News

With Charter in pursuit, video customers fading, Time Warner Cable lays out 3-year growth plan

NEW YORK, N.Y. – Time Warner Cable Inc. laid out a three-year plan for boosting revenue Thursday as it sought to offer investors an alternative to a takeover bid from smaller rival Charter Communications Inc.

Earlier this month, Charter said it would bring a cash-and-stock offer directly to Time Warner Cable shareholders, after getting rebuffed by the company’s management, of about $38 billion, or about $132.50 per share. The combined entity would benefit from cost savings and what Charter has said is a superior management team.

Time Warner Cable CEO Rob Marcus, on his first quarterly earnings call since taking the top job Jan. 1, repeated that the bid “substantially undervalues our company.” He maintained that Time Warner Cable would accept an offer of $160 per share, with $100 in cash and $60 in Charter stock.

“What I think hopefully became abundantly clear is that we feel very good about our ability to run this business, and we can create a whole lot of value for shareholders,” Marcus told investors Thursday.

Cable industry pioneer John Malone’s $2.6 billion investment in Charter in March set off the latest spurt of consolidation activity. Cable companies are seeking bigger size to face down the rising cost of content, while solidifying their foothold as a major Internet provider in many markets.

And the company’s video customers are shrinking. While Time Warner Cable said its relationship with its customers was improving, it lost another 217,000 home video subscribers in the October-December quarter, ending the year with 11.2 million. Excluding the September quarter, when a month-long blackout of CBS due to a fee dispute resulted in a subscriber exodus, it was the worst performance in more than five years. On an annual basis, the company lost 833,000 video customers, a figure that has grown worse for the last three years.

But it added 39,000 home Internet customers, ending the year with 11.1 million.

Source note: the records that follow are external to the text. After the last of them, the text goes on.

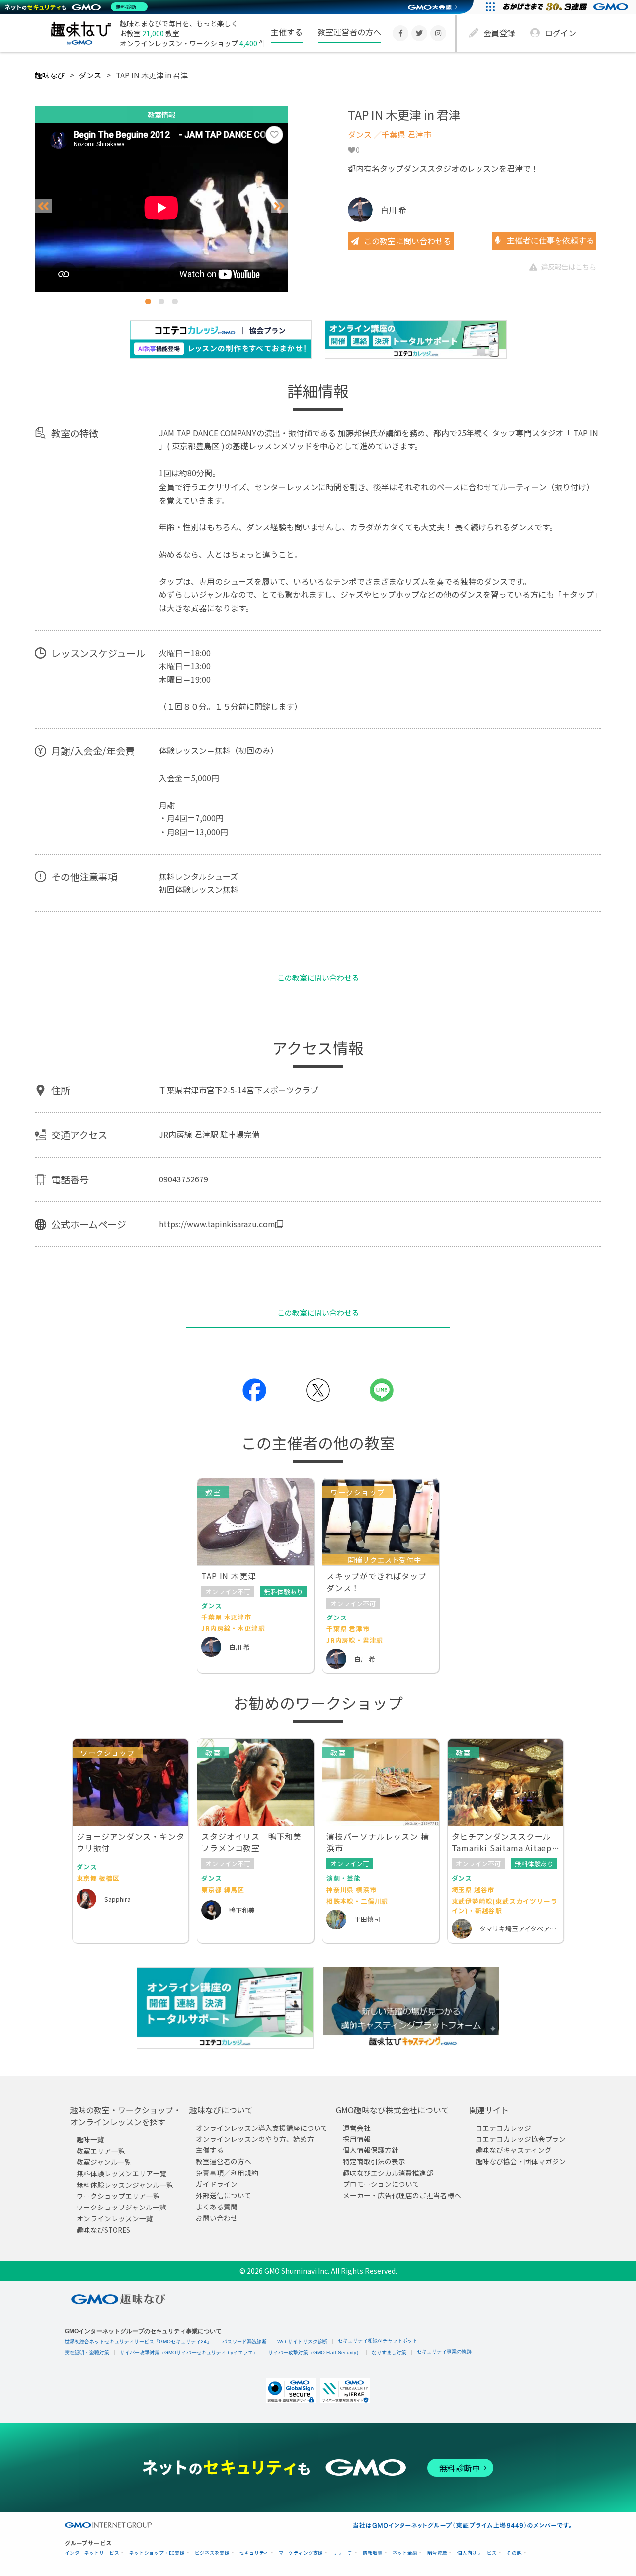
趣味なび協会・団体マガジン (521, 2161)
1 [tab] (148, 301)
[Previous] (43, 206)
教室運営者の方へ (349, 32)
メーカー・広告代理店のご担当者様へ (402, 2195)
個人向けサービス (477, 2553)
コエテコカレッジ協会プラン (521, 2138)
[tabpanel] (161, 207)
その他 (514, 2553)
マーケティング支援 (301, 2553)
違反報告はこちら (568, 266)
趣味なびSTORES (103, 2229)
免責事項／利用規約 (227, 2172)
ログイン (560, 33)
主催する (287, 32)
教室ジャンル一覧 (104, 2162)
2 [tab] (161, 301)
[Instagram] (438, 33)
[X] (419, 33)
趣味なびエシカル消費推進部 (388, 2172)
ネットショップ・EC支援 (157, 2553)
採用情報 (357, 2138)
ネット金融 (405, 2553)
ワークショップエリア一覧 (118, 2196)
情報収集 (373, 2553)
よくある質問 (217, 2206)
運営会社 (357, 2128)
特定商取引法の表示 (374, 2161)
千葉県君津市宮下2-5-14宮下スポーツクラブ (238, 1090)
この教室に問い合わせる (407, 241)
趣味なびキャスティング (514, 2150)
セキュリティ (254, 2553)
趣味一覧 (90, 2139)
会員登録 (499, 33)
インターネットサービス (92, 2553)
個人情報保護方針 (370, 2150)
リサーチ (343, 2553)
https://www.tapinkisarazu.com (217, 1224)
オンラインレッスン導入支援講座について (262, 2128)
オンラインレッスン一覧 (115, 2218)
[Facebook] (400, 33)
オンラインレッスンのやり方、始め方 (255, 2138)
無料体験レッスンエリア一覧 (122, 2173)
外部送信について (223, 2195)
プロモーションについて (381, 2184)
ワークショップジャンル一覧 (121, 2207)
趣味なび (50, 75)
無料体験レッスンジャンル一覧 (125, 2184)
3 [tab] (175, 301)
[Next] (279, 206)
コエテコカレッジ (503, 2128)
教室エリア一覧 (101, 2150)
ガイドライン (217, 2184)
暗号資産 (437, 2553)
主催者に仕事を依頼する (549, 240)
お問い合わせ (217, 2217)
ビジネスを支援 (212, 2553)
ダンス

Chief Financial Officer Artie Minson said the company added 25,000 customer relationships in January, compared to a loss of 28,000 in January 2013. While he didn’t specify which services were added — Internet, video or voice — he said it was the “best January from a residential subscriber perspective in the last five years.”

In its three-year plan, the company said it would boost annual capital spending by $500 million to $3.7 billion a year to improve top Internet speeds in markets such as New York and Los Angeles, connect more office buildings with high-speed Internet, and deploy more latest-generation set-top boxes, which allow for slick new graphical interfaces and better ways to find content. So far the guides are in 2.8 million homes, but the company hopes to increase that to 6 million by the end of the year.

Time Warner Cable hopes that the improvements grow annual revenue by 5.4 per cent per year, hitting nearly $26 billion in 2016.

For 2014, Time Warner Cable expects revenue to grow 4 to 5 per cent, implying revenue of about $23 billion, slightly above Wall Street’s prediction.

But growth is difficult because the market for TV and Internet is established, said Barry Parr, an analyst at Outsell Inc. While Time Warner Cable is positioned well for the growth in demand for data, “the new places they can sell cable is very small,” he said.

“There are reasons they got picked out as a takeover target,” Parr said. “The tremendous growth they’ve had over the last 10 years is over. As a result, people who bought that stock and have had that ride are going to be looking for some changes.”

To appease shareholders, the New York company also lifted its quarterly dividend by 15 per cent to 75 cents per share.

For the period ended Dec. 31, Time Warner Cable earned $540 million, or $1.89 per share. That compares with $513 million, or $1.68 per share, a year earlier.

Removing a tax matter and other items, earnings were $1.82 per share. Analysts surveyed by FactSet expected earnings of $1.73 per share.

Revenue rose 2 per cent to $5.58 billion from $5.49 billion. Wall Street predicted $5.56 billion.

Shares rose $1.73, or 1.3 per cent, to $133.83 in afternoon trading.